Commonly there are two main types of rabbit for eating (three, if you consider Fluffy as part of the mix) wild rabbit and farmed free range rabbit.  Generally speaking wild rabbit has a much stronger, gamier flavour and needs a bit more cooking time than farmed rabbit.    Unless you are an experienced hunter or know one, then more than likely you will buy your rabbit from a good butcher.  Most of these rabbits are farmed and many chefs agree that the flavour of farmed rabbit is sweeter and therefore nicer on the palate than wild.  Good old Mrs. Beeton prefaced her rabbit recipes with, “First catch your rabbit”, which always amuses me when I see it.  When Mrs. Beeton was penning her culinary wisdom no doubt people had the time and the energy to catch their own rabbits, but it’s a tricky business.  Trust me it’s much easier to pop to the butchers.

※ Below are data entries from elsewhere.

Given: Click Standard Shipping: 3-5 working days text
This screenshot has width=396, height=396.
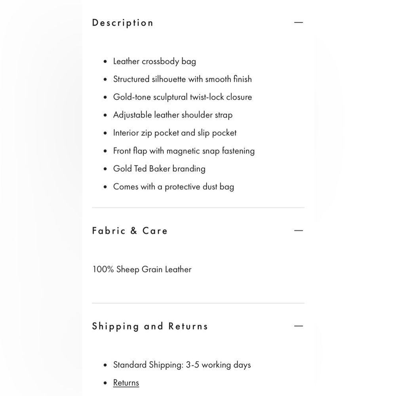Looking at the screenshot, I should (182, 365).
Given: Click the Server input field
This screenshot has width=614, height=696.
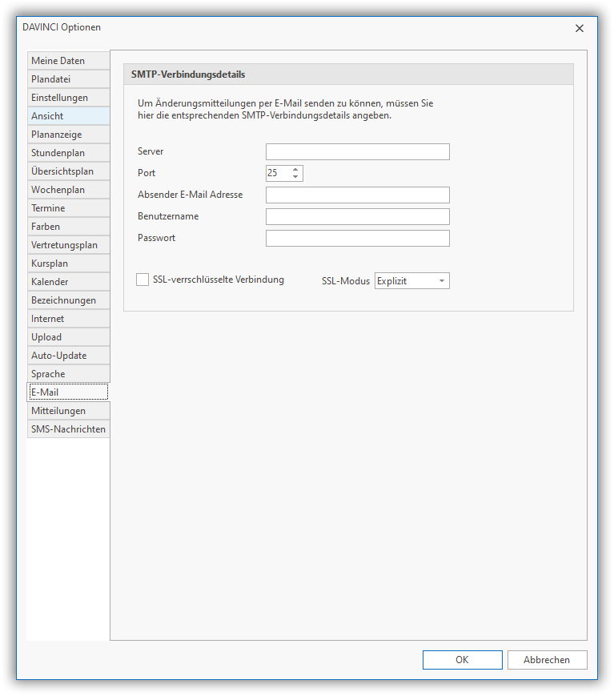Looking at the screenshot, I should coord(357,152).
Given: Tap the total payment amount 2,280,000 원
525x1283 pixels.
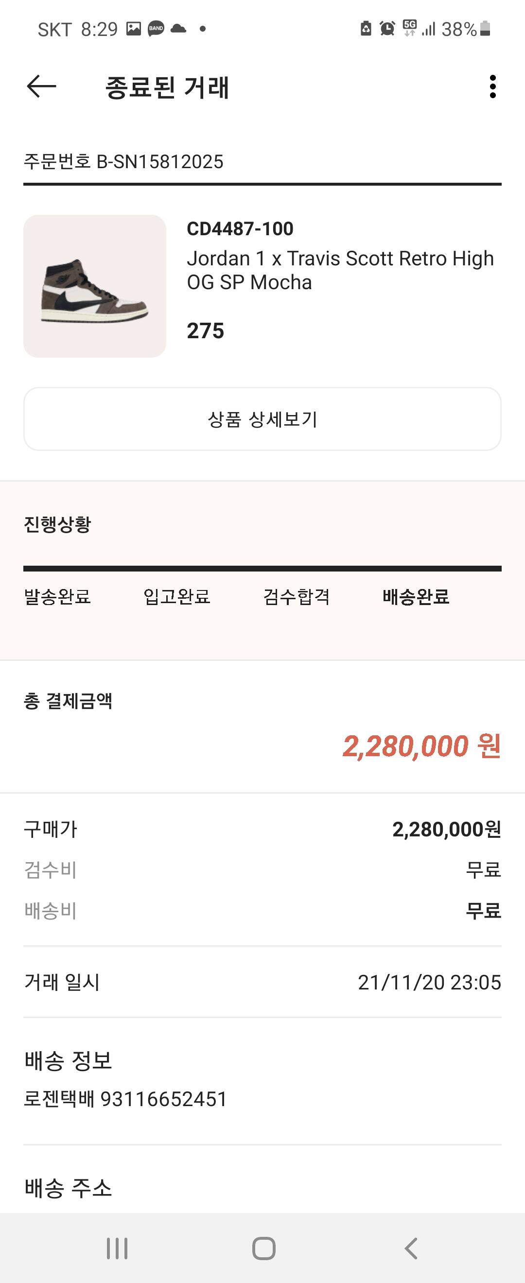Looking at the screenshot, I should [421, 746].
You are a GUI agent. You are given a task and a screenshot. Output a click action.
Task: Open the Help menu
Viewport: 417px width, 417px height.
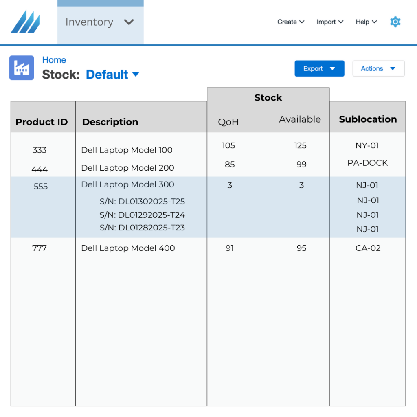pos(365,22)
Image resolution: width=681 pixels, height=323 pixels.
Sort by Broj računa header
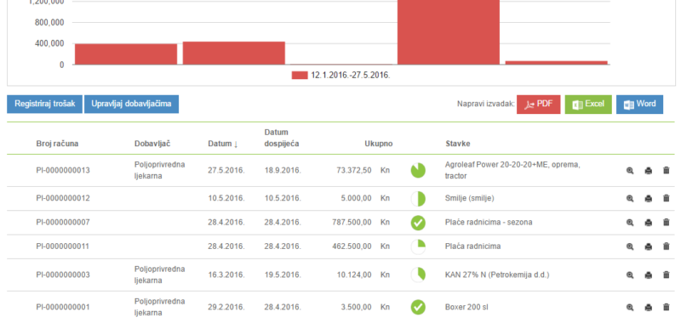(x=57, y=144)
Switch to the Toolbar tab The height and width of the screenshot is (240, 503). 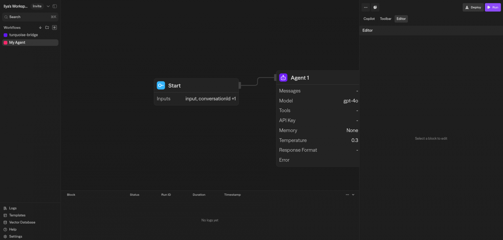click(x=385, y=19)
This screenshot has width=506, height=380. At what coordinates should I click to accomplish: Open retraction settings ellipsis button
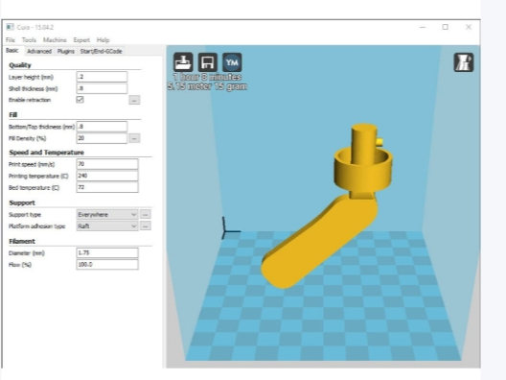(134, 100)
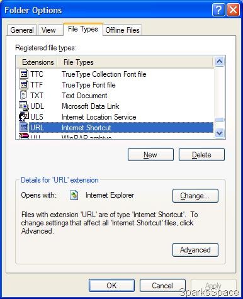The width and height of the screenshot is (243, 299).
Task: Switch to the Offline Files tab
Action: pos(122,30)
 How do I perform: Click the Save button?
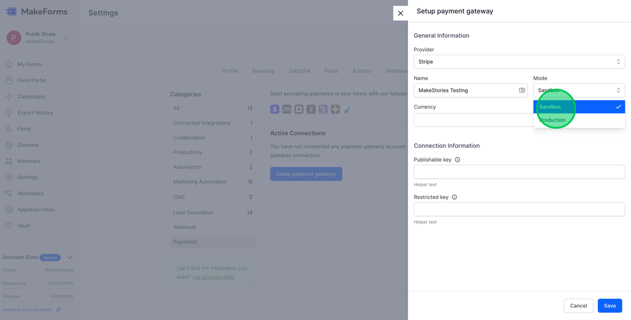(x=610, y=306)
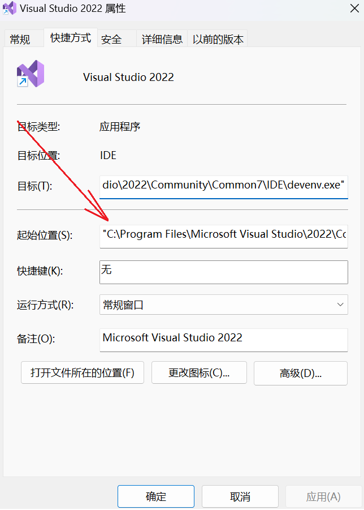This screenshot has height=510, width=364.
Task: Show the 以前的版本 tab
Action: pos(218,40)

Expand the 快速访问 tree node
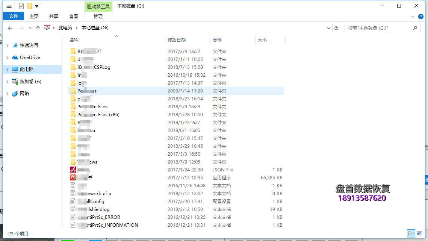pyautogui.click(x=7, y=45)
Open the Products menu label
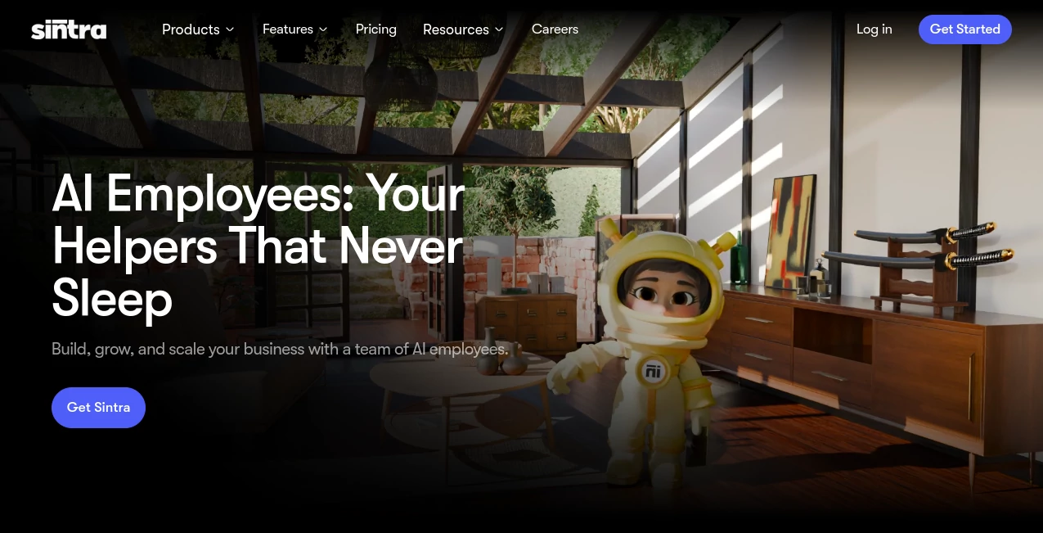Image resolution: width=1043 pixels, height=533 pixels. pyautogui.click(x=191, y=29)
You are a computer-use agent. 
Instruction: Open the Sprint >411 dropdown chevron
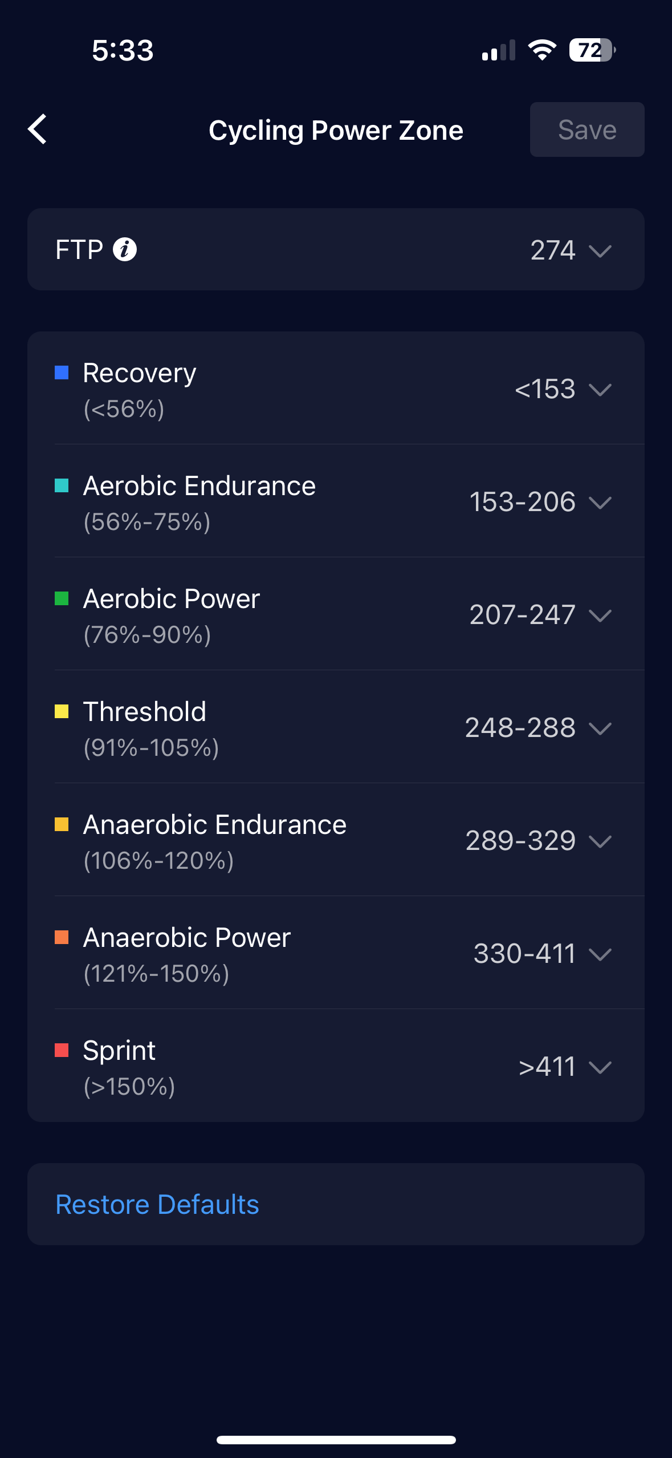point(600,1067)

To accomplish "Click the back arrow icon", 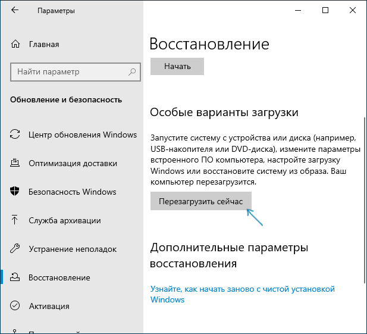I will [15, 11].
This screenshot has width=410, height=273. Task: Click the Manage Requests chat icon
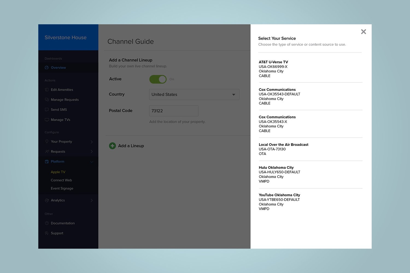47,100
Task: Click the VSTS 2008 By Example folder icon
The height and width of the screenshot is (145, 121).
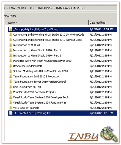Action: [11, 108]
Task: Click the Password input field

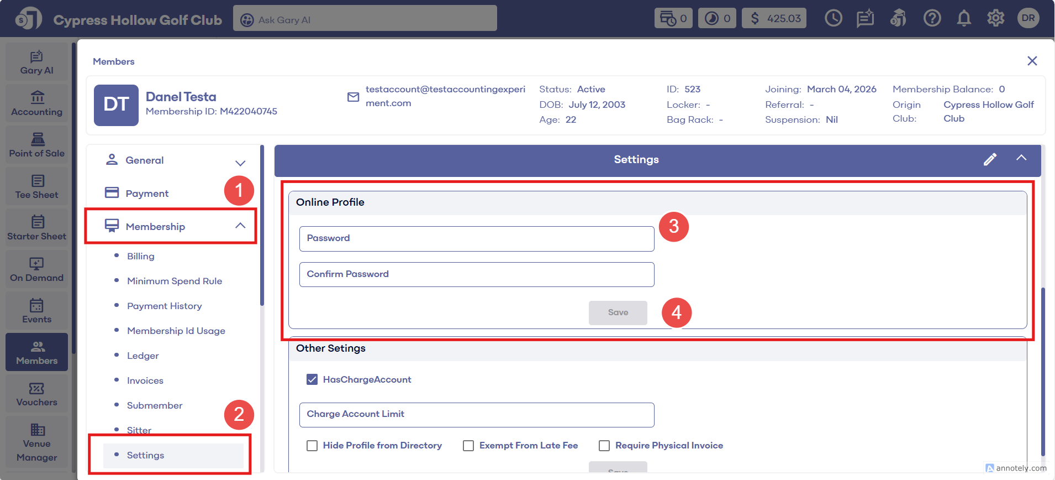Action: point(476,238)
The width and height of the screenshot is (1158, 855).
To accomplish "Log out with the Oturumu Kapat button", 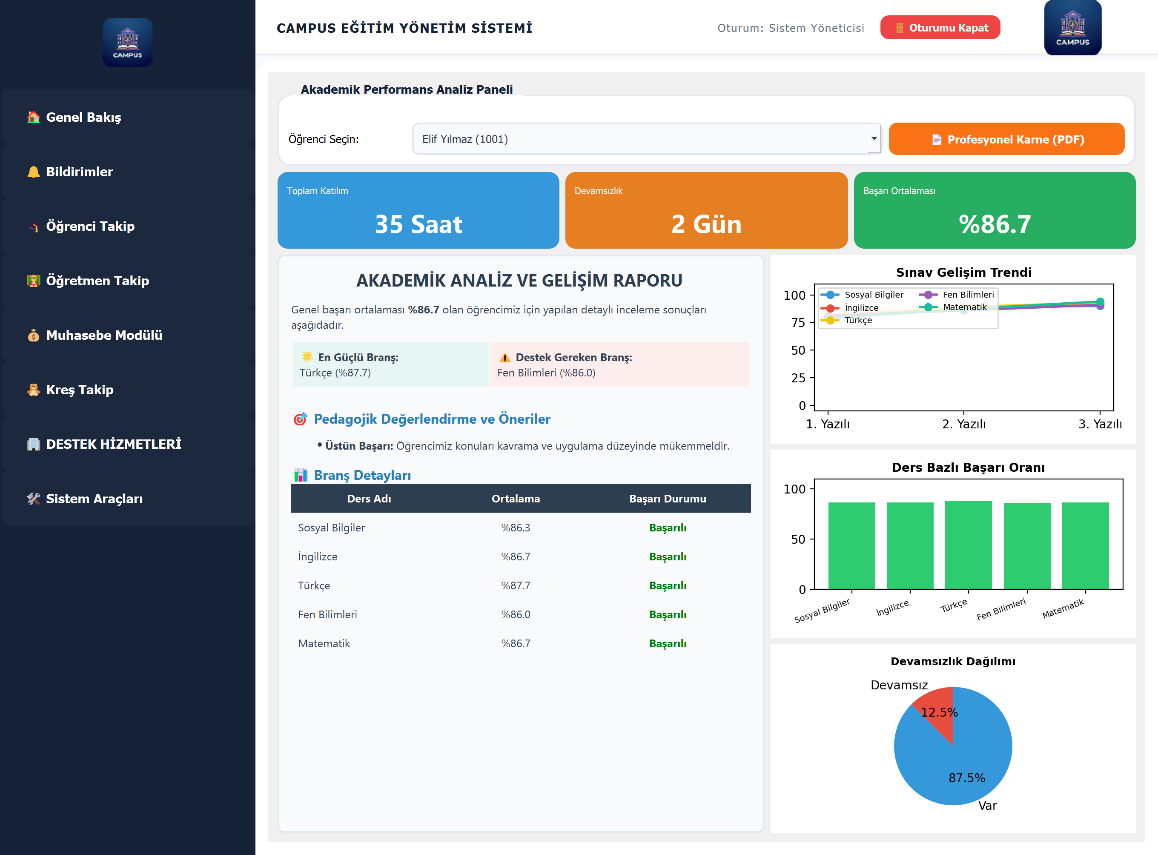I will tap(940, 27).
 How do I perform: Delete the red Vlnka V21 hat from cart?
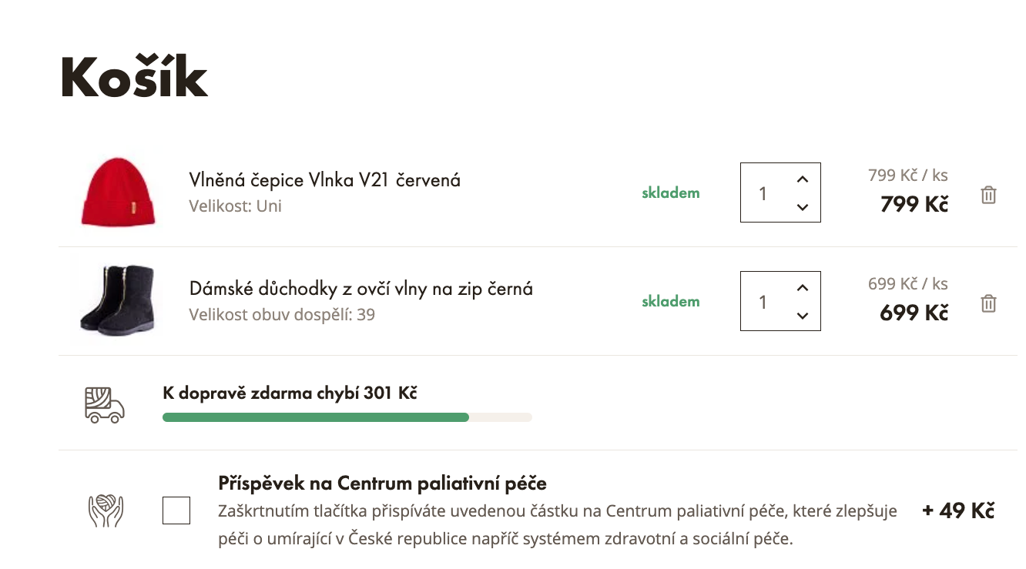coord(988,195)
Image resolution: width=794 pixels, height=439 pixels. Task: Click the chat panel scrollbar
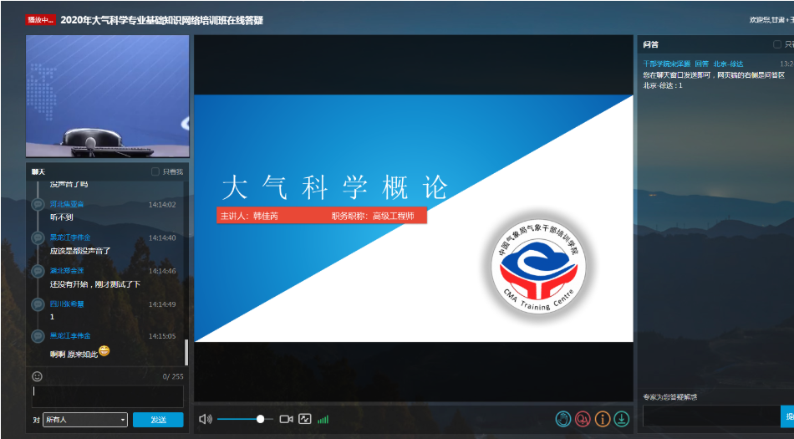(186, 351)
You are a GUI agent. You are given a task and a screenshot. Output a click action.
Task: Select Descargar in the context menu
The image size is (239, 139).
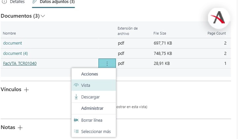(x=90, y=97)
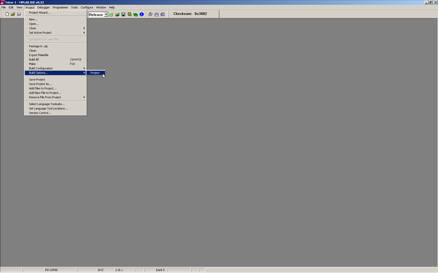Click PIC16F88 device in status bar
The image size is (438, 273).
[51, 270]
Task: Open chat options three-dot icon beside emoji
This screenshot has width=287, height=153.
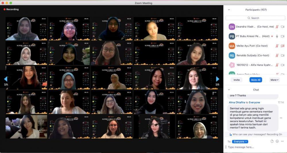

Ireland has had a funny relationship with rabbit as it has other wild game.  Centuries ago it would, like mainland Europe, have been a very popular meat, particularly in the country.  Rabbits, as we all know, breed rather rapidly so supply was never in question.  In the latter half of 20th century Ireland rabbit was considered ‘peasant food’ or only for country tables where they still hunted, skinned and cleaned their own.  Certainly urban households would rarely have considered it as a dinner option.  As a renewed Irish love affair with food emerged over the past twenty years, so too has our interest in the less obvious meats.  Fancy restaurants began to feature rabbit on the menu.  TV chefs, having exhausted beef and lamb turned to game for something a little different and slowly but surely rabbit has re emerged once again as something sexy and new to try.

In the UK rabbit farming can be traced back 900 years when they were brought there from France.  In the beginning rabbits were seen as a major economic asset that provided food and fur.  (Coney Fur is rabbit fur.)  On English estates, the rabbits were kept in special walled enclosures called ‘warrens’, a term which now refers to all rabbit colonies and their burrows. Rabbits were carefully looked after by a ‘warrener’ who fed them and provided them with protection from predators.  Occasionally the rabbits had access to surrounding fields to scamper around in but they would eventually return to the warren for shelter.

In France, Spain and Italy rabbit has always been a popular, robust meat.  Because of this the recipes for rabbit have evolved and include some lovely French Fricassees to luscious gravy rich and pastry topped rabbit pot pies.  A very popular older rabbit recipe is rabbit in mustard sauce.  As with any type of meat, the main thing is to cook it properly.  I can’t stress this enough; long, slow cooking will tenderise the meat wonderfully.

One word of caution about wild rabbit though.  Should you receive a gift of wild rabbit or should you hunt it yourself, always watch for shot in the flesh once it is cleaned and ready to cook.  Also for safety sake, it is important to drop it into boiling water for a while in order to kill any parasites it might have, before cooking it slowly on a low heat.  I don’t want to put you off wild rabbit but obviously you are not going to have any of these concerns with rabbit you buy at the butchers.

We are currently inundated with requests for it at James Whelan Butchers and so it prompted me this week to look up some recipes.  When people have a little more time over the holidays it is an ideal meat to cook slowly and then indulge in on a cold winter night.  It also makes a great alternative to turkey curry for a nice kitchen supper.  However, as the imagination can run riot perhaps it might be best to check with guests before you serve it.  It might be unpleasant if the only other contact with rabbits has been Watership Down or, God forbid, Beatrix Potter’s Peter Rabbit!  Hoppity, hoppity, hop.